Hello and welcome to this first post in a series on reinforcement learning! In this post we learn what reinforcement learning is. By doing so we will explore how it differs from supervised and unsupervised machine learning. We will become familiarised with what an agent is and get to know a bit more about the set up of a reinforcement learning problem. Concepts we will learn are: Agent, Environment, State, Policy, Reward and Value Function.
I hope you are as excited as I am to embark on this journey into the world of reinforcement learning. As always – make sure to grab a good snack and a hot brew of coffee before we plunge in. Welcome to the learning journey!

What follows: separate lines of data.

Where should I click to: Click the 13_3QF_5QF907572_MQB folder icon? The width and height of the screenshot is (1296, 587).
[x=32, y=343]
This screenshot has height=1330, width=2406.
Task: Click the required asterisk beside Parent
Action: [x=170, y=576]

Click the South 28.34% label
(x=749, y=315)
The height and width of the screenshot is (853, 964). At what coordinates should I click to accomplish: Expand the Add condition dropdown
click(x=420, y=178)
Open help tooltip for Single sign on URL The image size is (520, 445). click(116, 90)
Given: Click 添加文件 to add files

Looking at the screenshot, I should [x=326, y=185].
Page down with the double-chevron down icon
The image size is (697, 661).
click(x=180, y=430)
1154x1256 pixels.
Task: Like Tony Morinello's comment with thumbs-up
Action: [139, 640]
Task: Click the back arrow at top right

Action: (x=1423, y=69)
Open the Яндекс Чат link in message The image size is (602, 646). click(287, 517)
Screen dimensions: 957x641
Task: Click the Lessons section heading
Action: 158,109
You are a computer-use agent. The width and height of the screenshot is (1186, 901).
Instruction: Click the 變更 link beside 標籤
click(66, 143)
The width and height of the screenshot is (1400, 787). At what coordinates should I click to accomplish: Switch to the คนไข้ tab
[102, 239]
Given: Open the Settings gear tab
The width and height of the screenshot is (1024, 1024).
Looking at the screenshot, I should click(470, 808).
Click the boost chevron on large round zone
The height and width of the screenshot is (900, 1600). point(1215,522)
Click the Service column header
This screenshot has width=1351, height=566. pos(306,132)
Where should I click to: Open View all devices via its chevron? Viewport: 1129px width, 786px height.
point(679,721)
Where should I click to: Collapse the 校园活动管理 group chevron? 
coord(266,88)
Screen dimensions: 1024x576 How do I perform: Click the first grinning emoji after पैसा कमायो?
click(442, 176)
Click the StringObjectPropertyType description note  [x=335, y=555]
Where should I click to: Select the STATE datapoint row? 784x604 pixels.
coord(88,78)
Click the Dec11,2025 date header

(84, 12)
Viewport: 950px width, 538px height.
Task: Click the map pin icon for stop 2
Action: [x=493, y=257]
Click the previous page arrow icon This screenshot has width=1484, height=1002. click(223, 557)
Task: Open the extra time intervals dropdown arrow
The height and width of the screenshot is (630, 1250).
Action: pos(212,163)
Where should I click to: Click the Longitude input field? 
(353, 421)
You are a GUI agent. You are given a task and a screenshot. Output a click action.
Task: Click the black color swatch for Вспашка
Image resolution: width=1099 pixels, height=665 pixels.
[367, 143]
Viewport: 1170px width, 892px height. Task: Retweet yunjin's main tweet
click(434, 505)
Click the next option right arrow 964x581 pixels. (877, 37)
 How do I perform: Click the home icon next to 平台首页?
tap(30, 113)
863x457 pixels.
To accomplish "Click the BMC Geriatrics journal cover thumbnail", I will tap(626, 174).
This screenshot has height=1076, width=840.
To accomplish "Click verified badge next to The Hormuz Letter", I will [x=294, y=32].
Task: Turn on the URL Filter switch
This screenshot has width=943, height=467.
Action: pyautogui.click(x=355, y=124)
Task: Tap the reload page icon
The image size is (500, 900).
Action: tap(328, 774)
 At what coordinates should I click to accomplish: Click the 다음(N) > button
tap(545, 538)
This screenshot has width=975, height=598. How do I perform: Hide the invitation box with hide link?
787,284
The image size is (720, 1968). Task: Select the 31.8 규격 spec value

The Agent | Our Protagonist For The Story
The learner in reinforcement learning is the agent. It’s called an agent because of the interactive nature of how the it learns. The agent acquires it’s own data by interacting with an environment that can be in one of several states. This interaction may or may not change the state of the environment, and and the environment responds with a reward signal. This interaction is shown in the image below.
The agent interacts with an environment. This environment can be either a simulated world such as a game or a computer model, or it can be the real world. To the agent it doesn’t matter as long as it can interact with it in the manner described by the image above. Each action the agent takes in the environment gives a response in terms of a reward signal (determined by a reward function) and a state. The state tells the agent something about the world and the reward tells the agent of whether that thing was good or bad. The goal of the agent is to interact with the environment in a manner which maximises the agents total reward.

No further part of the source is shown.